The organisation continues to have an annual conference and is heavily involved in social issues within New Zealand, especially relating to Māori health and education. Today, the league does more than give women a voice in government; it is responsible for immunisation campaigns for babies and teaching young mothers about gardening and growing their own food. The league also seeks to provide health centres and nursing units for the community. The league has become an organisation which focuses less on women and more on family wellness and the wellness of the community.

Recent initiatives have led to new socially concerned organisations including the Pouta Training Centre. The centre provides programs teaching things vital to basic health, such as quitting smoking. The welfare league is also currently battling a sexist backlash, as it continues to exhibit the power women can hold in saving and nurturing a culture.

Traditional health issues such as childcare and infant mortality continue to feature in the league's programs alongside more recent developments such as anti-smoking campaigns; home vegetable growing initiatives such as Kai in the yard and child car seat campaigns. Many campaigns are centred or hosted on marae (the community-centre in most small Māori communities) and often involve working with health care professionals or other organisations such as Plunket Society or District Health Boards to extend their work into Māori communities.

=== 2011 elections ===
In 2011, Hannah Tamaki, Auckland based co-founder of the Destiny Church campaigned for presidency of the league. Since Tamaki joined the league five years previously, the church created several branches of the league within the church. The league distributed voting papers without Tamaki's name and announced that some branches and some members were being investigated. Tamaki launched legal action in the High Court.

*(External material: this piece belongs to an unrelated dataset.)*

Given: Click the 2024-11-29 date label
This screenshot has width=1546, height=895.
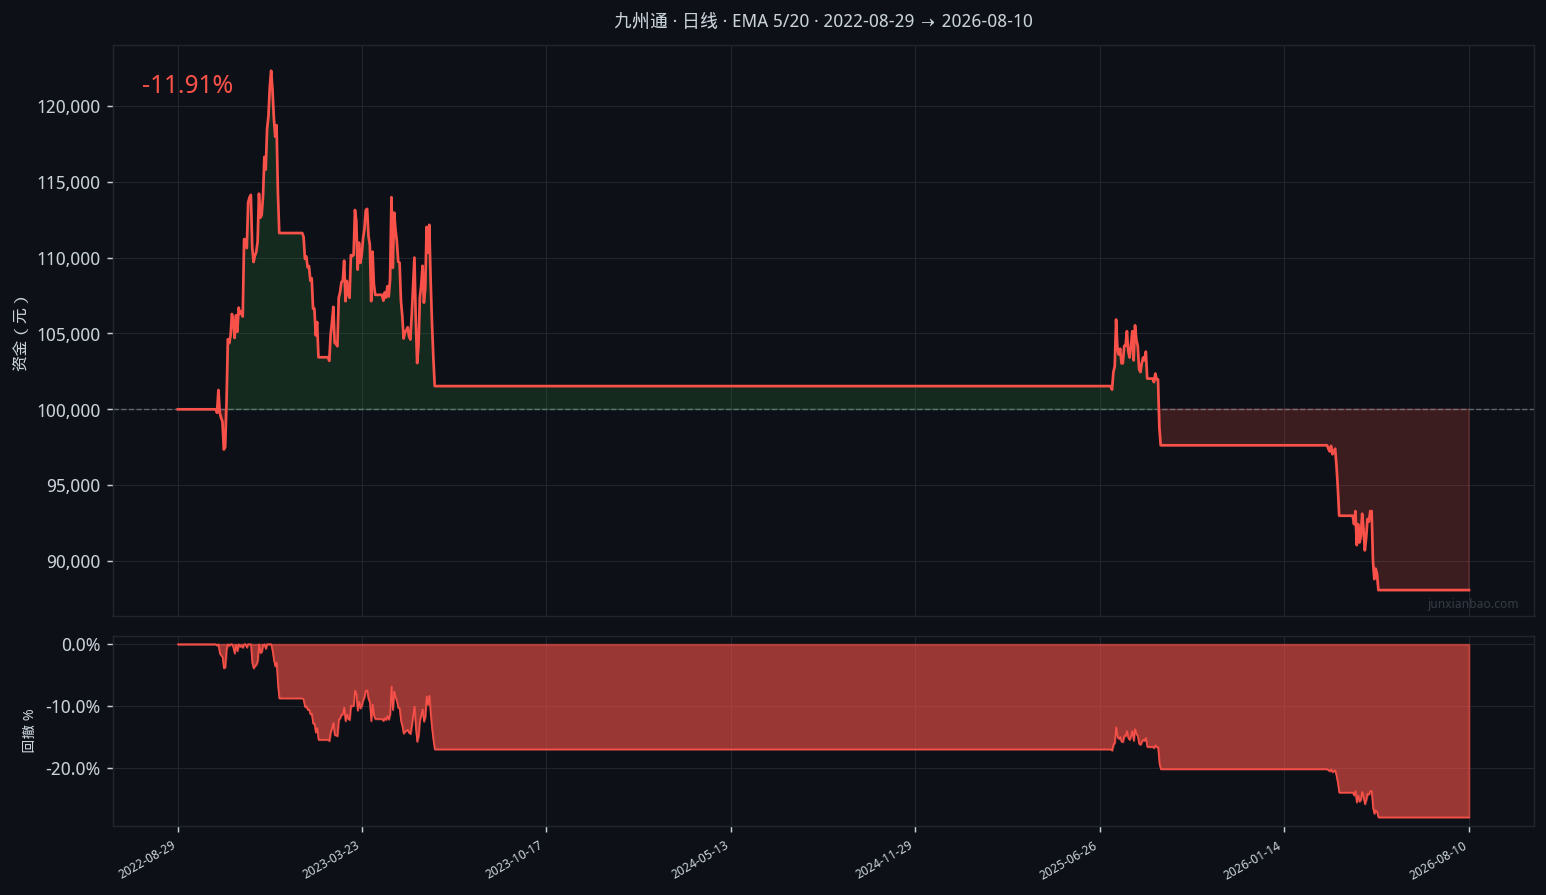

Ten of thirteen self-identified Destiny branches were constituted at the same time at the Destiny Church's headquarters in Mt Wellington after Hannah Tamaki's nomination. Each of the ten had between 91 and 93 members, apparently to maximise the number of votes. Justice Kos ruled that Tamaki should be reinstated as a candidate in the election, but that the ten recently constituted branches were not legally constituted and should not be able to vote in the election because they had been established completely contrary to the practices and tikanga of the league.

Days after the court decision, then-president Meagan (Wowie) Joe died, after a long battle with breast cancer. Tamaki maintained her campaign for president.

Kataraina O'Brien, a 40-year veteran of the league won the election. O'Brien has 12 years experience on the Tainui Regional Executive Board of the league and has been the president of the Matua branch for the past 8 years. She is active in the Merivale area of Tauranga and was a finalist in the Tauranga Community Spirit Awards in November 2008 O'Brien is a teacher by profession, having taught at Hato Petera and Auckland Girls' Grammar.

In June 2012, the league's national executive banned Tamaki from holding regional office for three years and disestablished the three remaining league branches associated with her and the Destiny Church. Tamaki announced she would not appeal the ban but was considering setting up a rival organisation.